• EXERCISE REQUIREMENTS: Please copy out the entries exactly, skipping any pictures.
[[ DATA RECORDS, beginning ]]
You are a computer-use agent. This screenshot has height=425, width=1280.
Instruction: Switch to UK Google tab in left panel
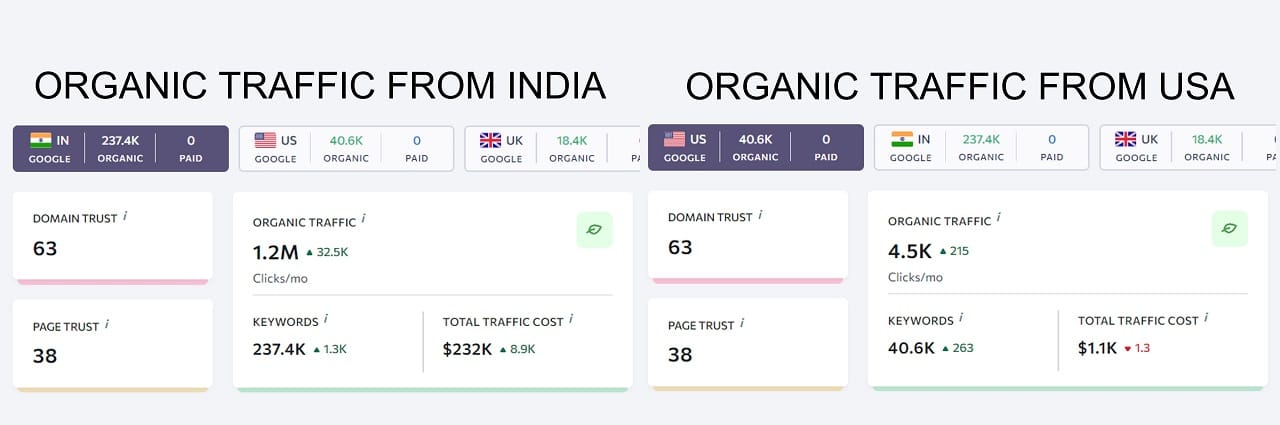(553, 148)
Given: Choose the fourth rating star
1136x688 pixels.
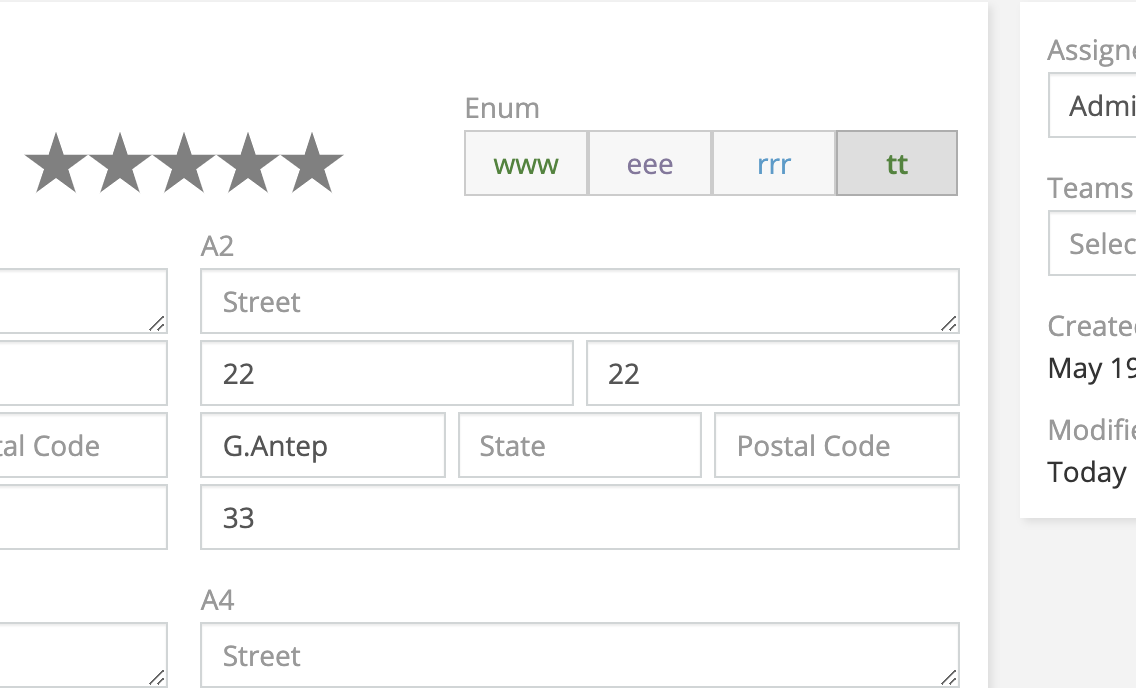Looking at the screenshot, I should [x=247, y=163].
[[ DATA RECORDS, end ]]
• OUTPUT BELOW:
You are a computer-use agent. This screenshot has height=425, width=1280.
Instruction: Switch to UK Google tab in left panel
(553, 148)
Given: Choose the fourth rating star
1136x688 pixels.
Looking at the screenshot, I should [x=247, y=163].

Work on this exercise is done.